Prioridades

Gilberto Kassab, uma das raposas mais felpudas do cenário político brasileiro, corrobora o que escrevi aqui dias atrás: não há chance de uma “candidatura de proveta” de centro prosperar.

Mas não foi esse o ponto que me chamou a atenção na entrevista de hoje no Estadão. Destaquei as duas perguntas finais, sobre o desempenho do governo federal na pandemia.

“Se fosse presidente, estaria visitando a Fiocruz semanalmente. Essa condução não pode ser delegada. Se fosse presidente, teria transferido o meu gabinete para a Fiocruz.”

Não precisa ser uma raposa da política para entender que a vacinação é o “dia D” na guerra contra a pandemia. A névoa da ideologia cegou o presidente durante meses cruciais em relação a essa verdade tão comezinha.

Foram meses de negação, detonando o contrato da Pfizer, dizendo que eram os laboratórios que deveriam nos procurar, alimentando teorias conspiratórias a respeito dos supostos efeitos das vacinas, detonando a “vachina do Doria”, enfatizando a não obrigatoriedade da vacinação, colocando a aprovação da Anvisa como primeiro passo para o governo se movimentar. Enfim, uma longa lista de erros.

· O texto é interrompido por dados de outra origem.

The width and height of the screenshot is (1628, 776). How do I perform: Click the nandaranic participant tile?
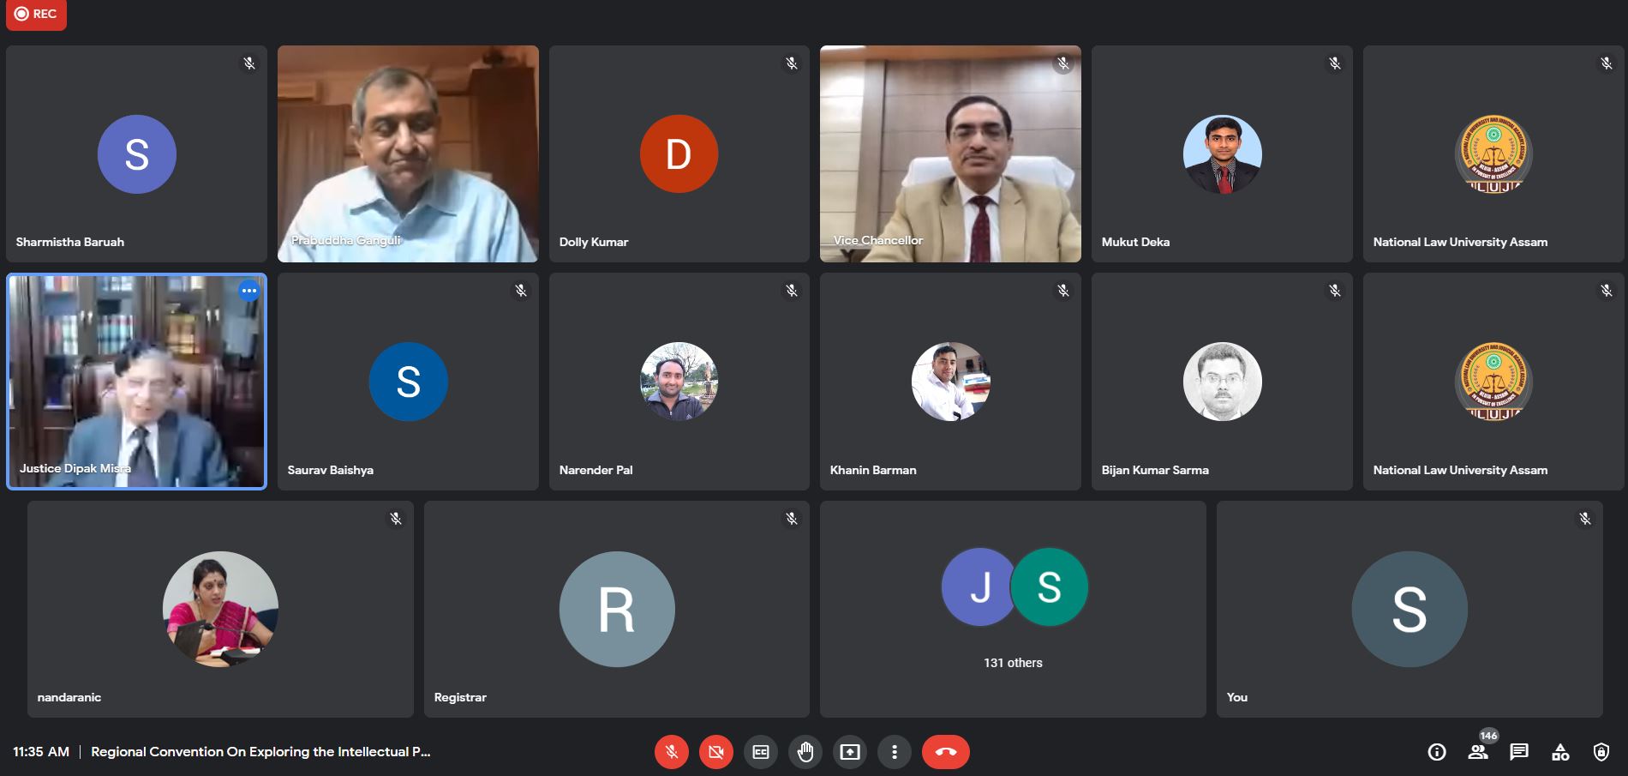point(220,609)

Alguns dirão que faltam vacinas no mundo e muitos países que fizeram tudo certo ainda assim não as tem. Isso é meia verdade, mas digamos que seja uma verdade inteira. Pouco importa. Política é imagem, política é narrativa. Quando Kassab diz que mudaria seu gabinete para a Fiocruz, é disso que se trata. É provável que este ato não fizesse o laboratório produzir uma dose sequer a mais de vacina. Mas o ponto não é esse. O objetivo seria mostrar que o governo está totalmente comprometido com a prioridade número 1 dos brasileiros no momento. Uma prioridade, segundo Kassab, mais importante do que uma casa ou um carro. No que ele tem razão.

“Essa condução não pode ser delegada”. Não consigo enfatizar suficientemente este ponto. Não adianta querer jogar o problema econômico no colo dos governadores. Memes, informações distorcidas e carreatas “fora Doria” servem para galvanizar os convertidos. Para a grande maioria dos brasileiros, presidente e governadores estão no mesmo saco dos efeitos perversos da pandemia.

Os governadores, pelo menos, perceberam antes que a vacina é a solução. Só o tempo dirá se será suficiente para reelegê-los. Quanto ao presidente, talvez fosse melhor mudar seu gabinete para a Fiocruz.